Retype the entries, please, from their first line to the line containing "Task: Choose the Bar alignment option", exactly and only those lines, minus the pictures.

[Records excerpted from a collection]
----------------------------------------

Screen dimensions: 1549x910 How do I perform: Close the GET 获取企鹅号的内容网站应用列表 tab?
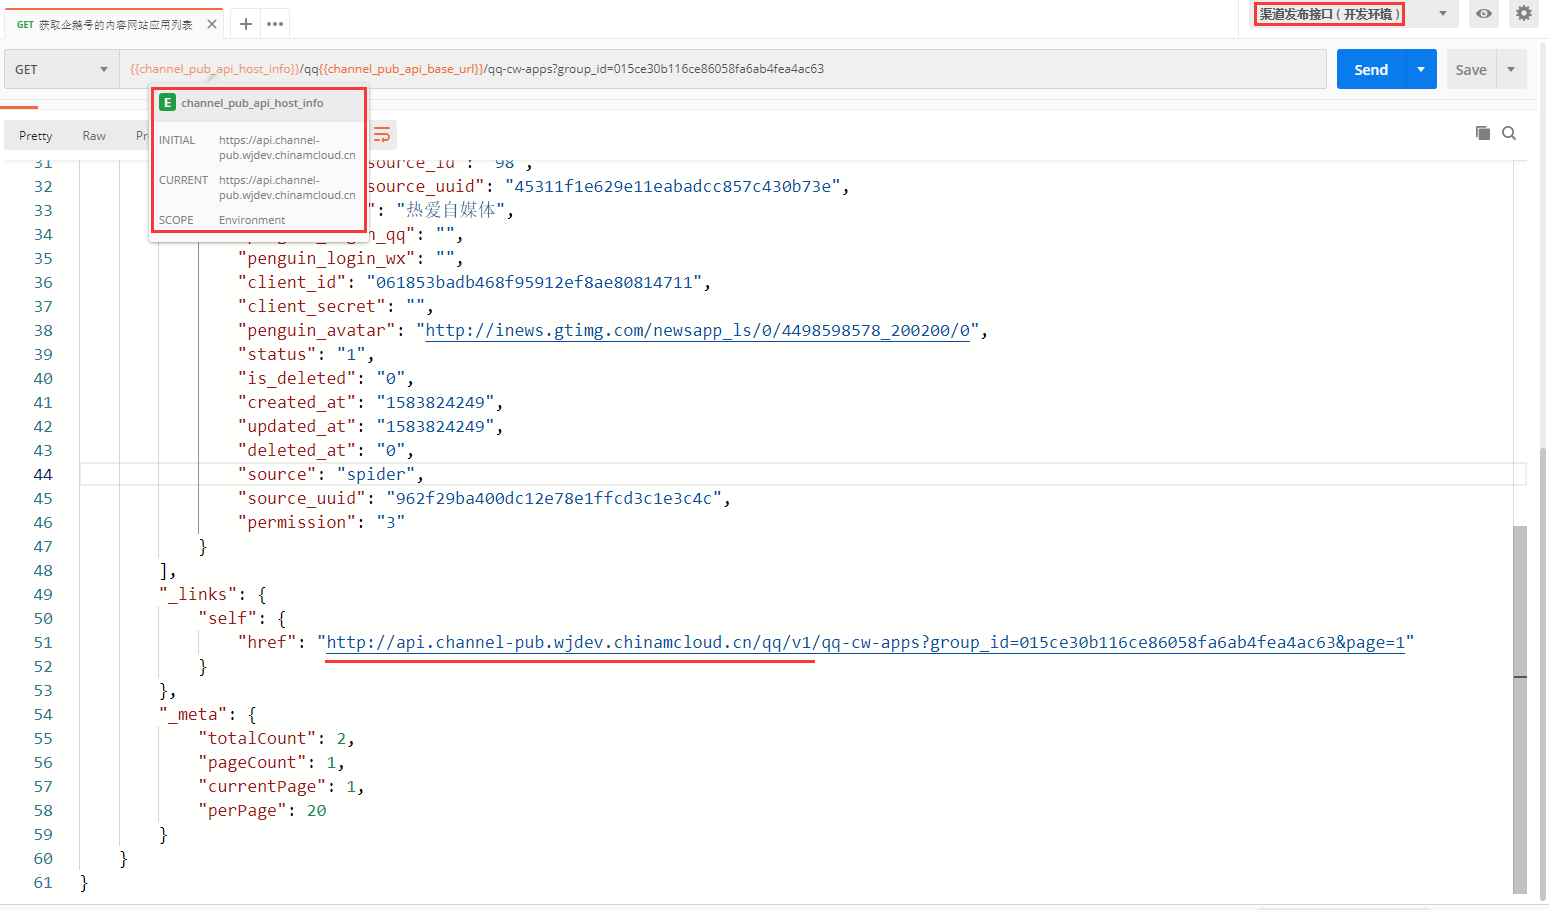(x=212, y=24)
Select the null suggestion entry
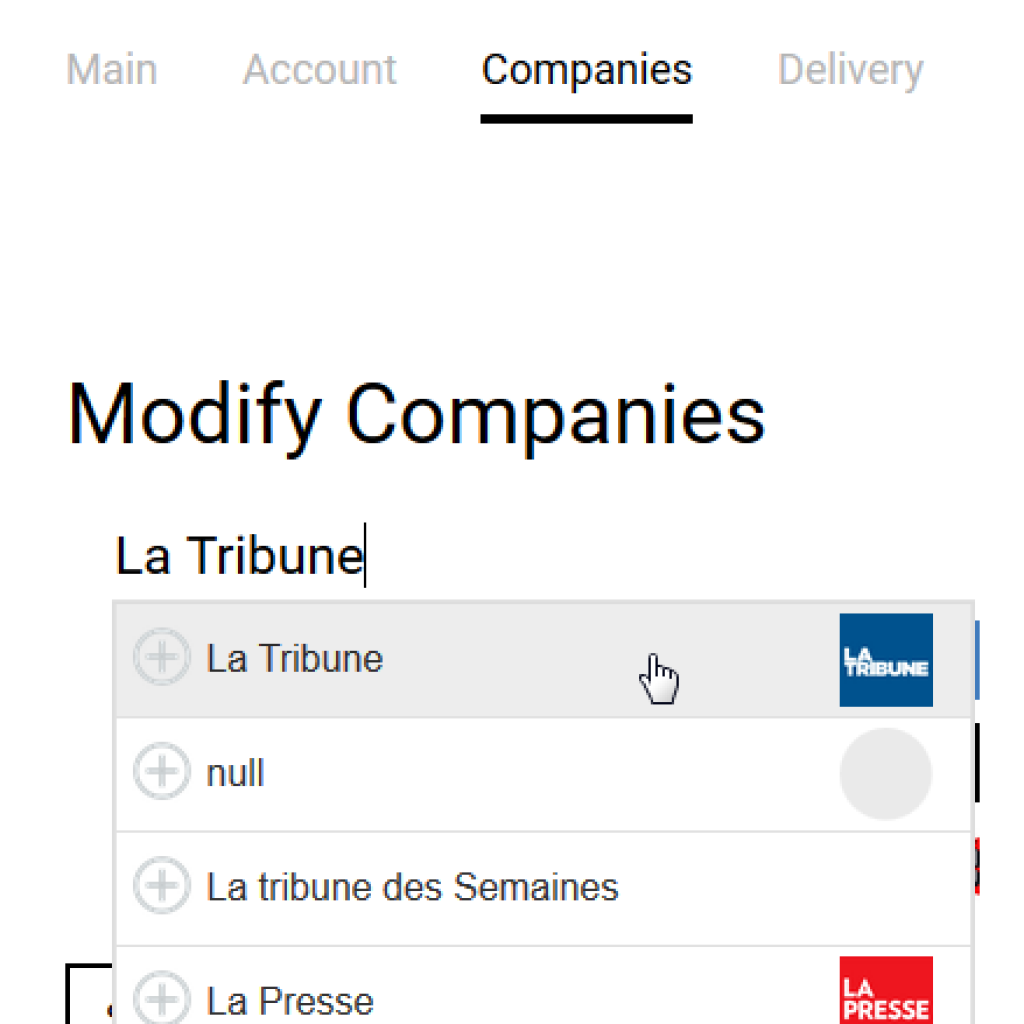 pos(543,775)
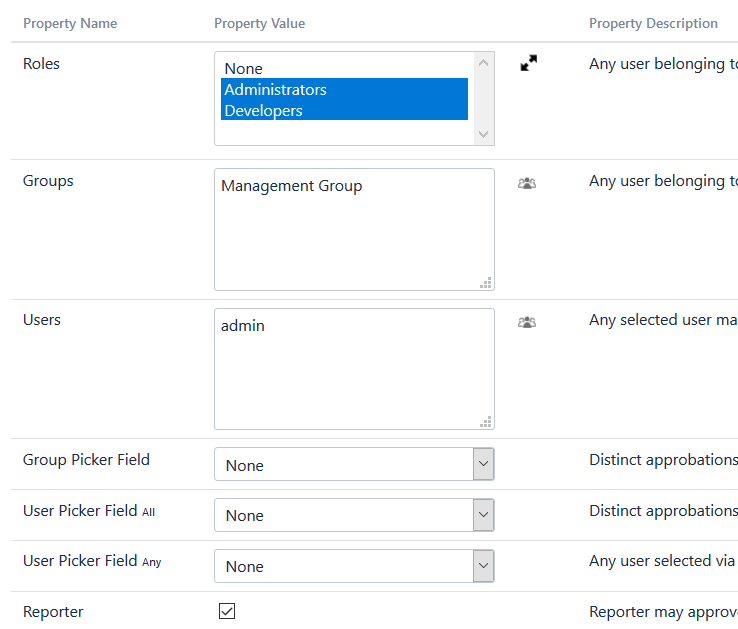738x629 pixels.
Task: Select Administrators in the Roles list
Action: pyautogui.click(x=275, y=90)
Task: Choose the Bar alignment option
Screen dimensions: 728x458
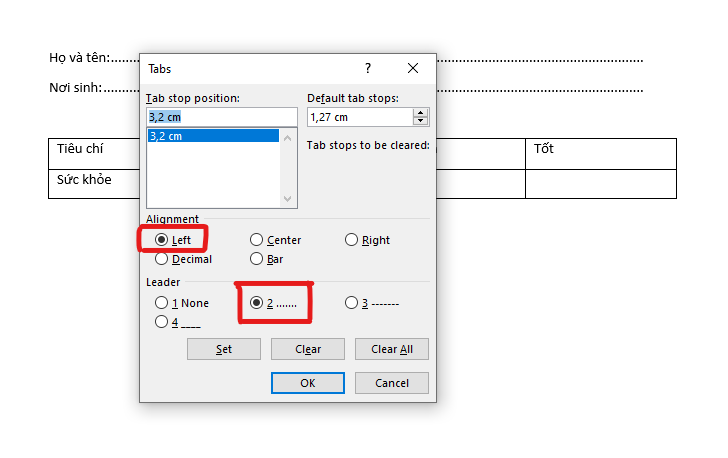Action: pyautogui.click(x=257, y=259)
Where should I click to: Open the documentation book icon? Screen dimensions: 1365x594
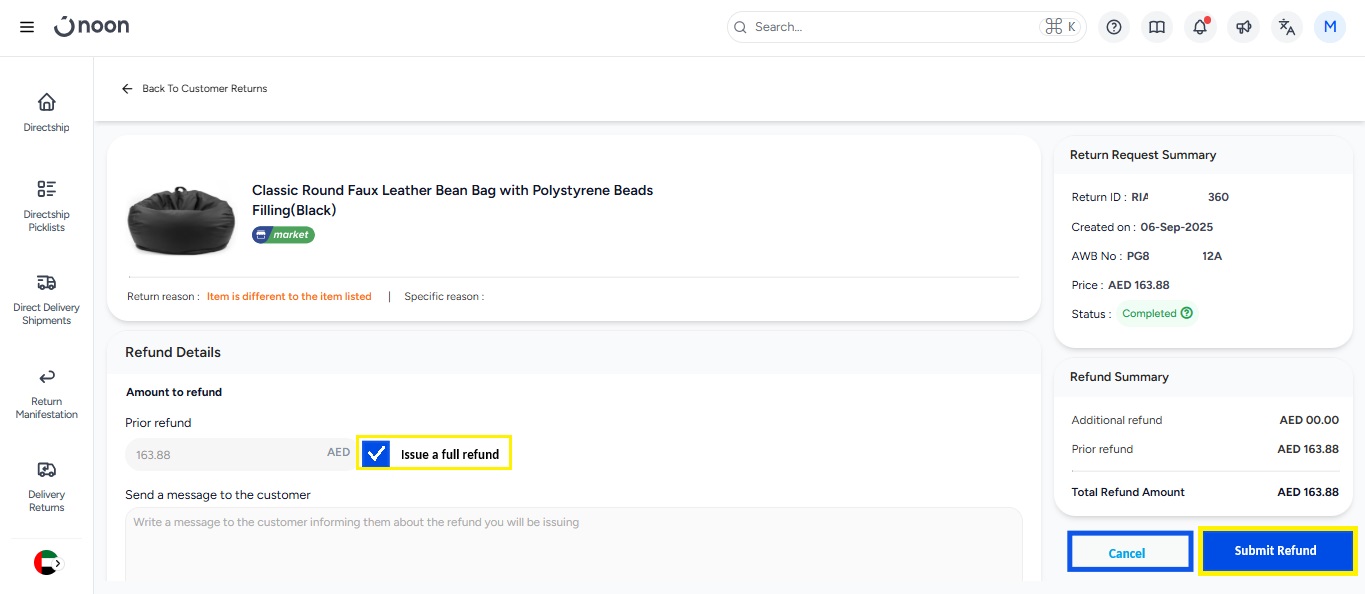(1157, 27)
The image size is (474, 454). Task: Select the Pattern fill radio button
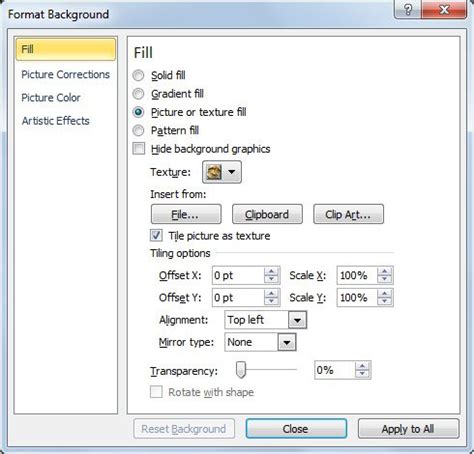138,130
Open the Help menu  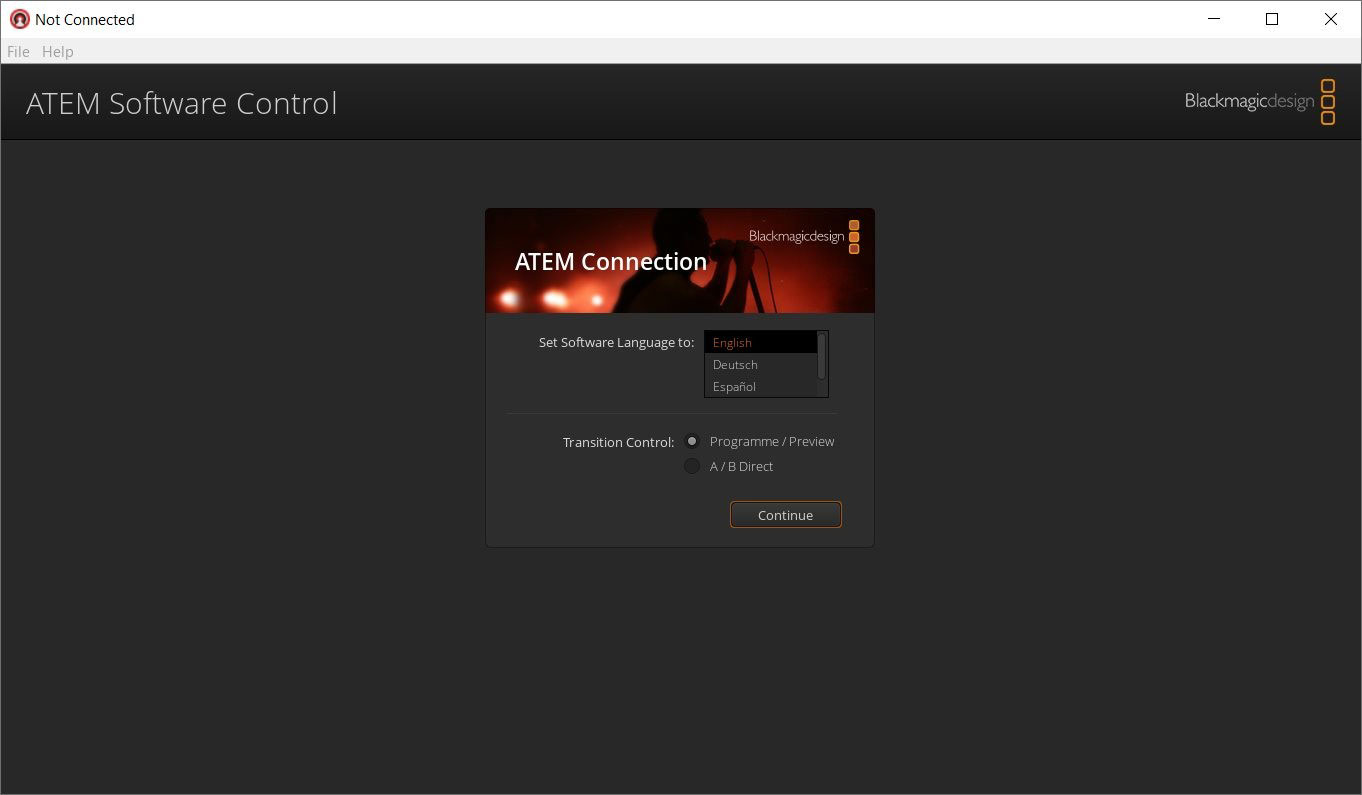[58, 51]
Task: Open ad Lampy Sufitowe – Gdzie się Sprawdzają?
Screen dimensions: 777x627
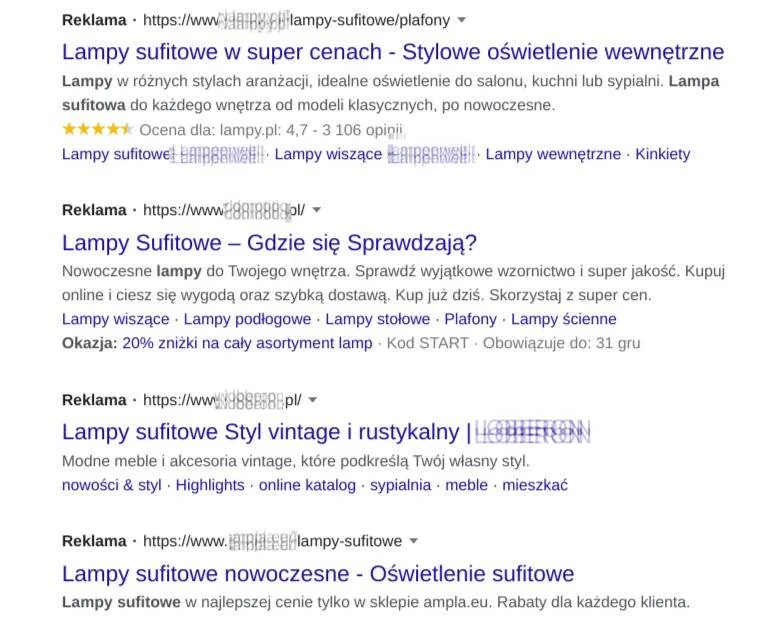Action: pyautogui.click(x=269, y=243)
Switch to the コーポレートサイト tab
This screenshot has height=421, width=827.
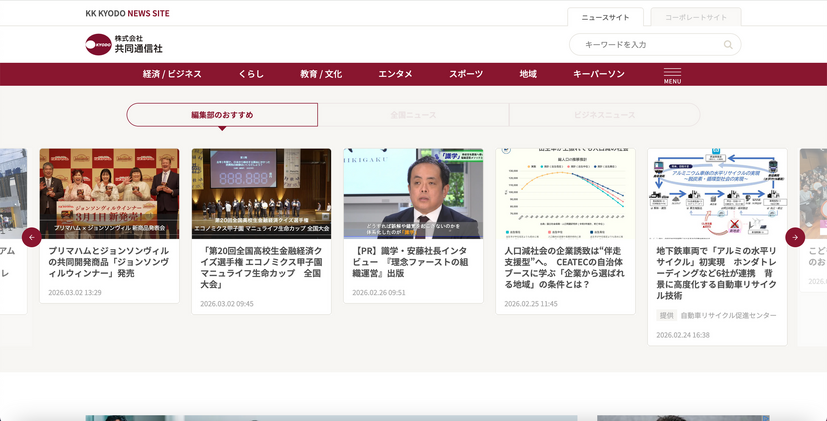pyautogui.click(x=696, y=17)
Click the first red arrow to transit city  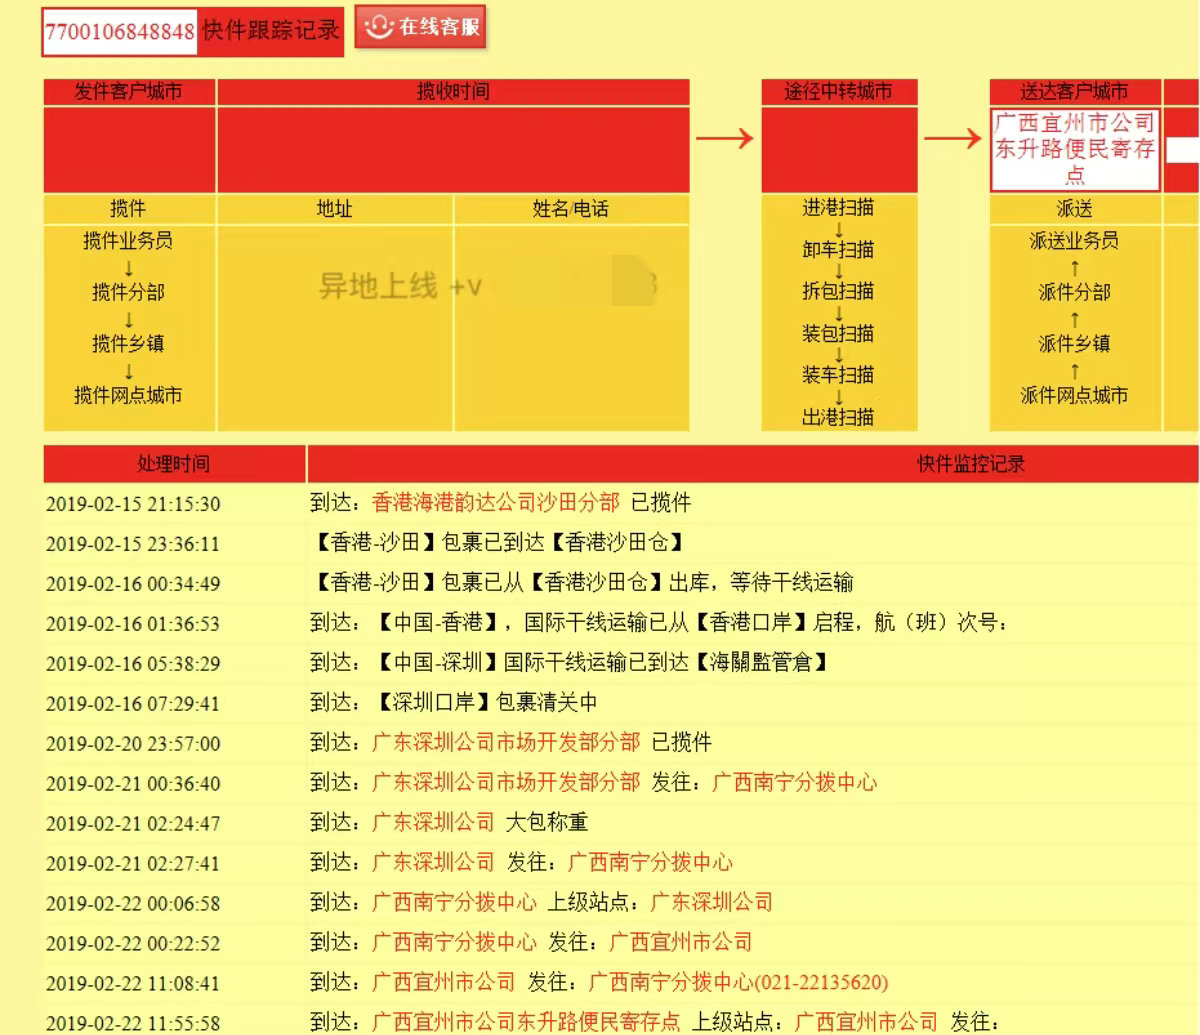pos(724,139)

----------------------------------------

— Solution for this task —
Screen dimensions: 1549x910 How do I perform: Close the GET 获取企鹅号的内容网站应用列表 tab?
(x=212, y=24)
Select the null suggestion entry
 pos(543,775)
738x629 pixels.
Task: Select Administrators in the Roles list
Action: pyautogui.click(x=275, y=90)
Task: Choose the Bar alignment option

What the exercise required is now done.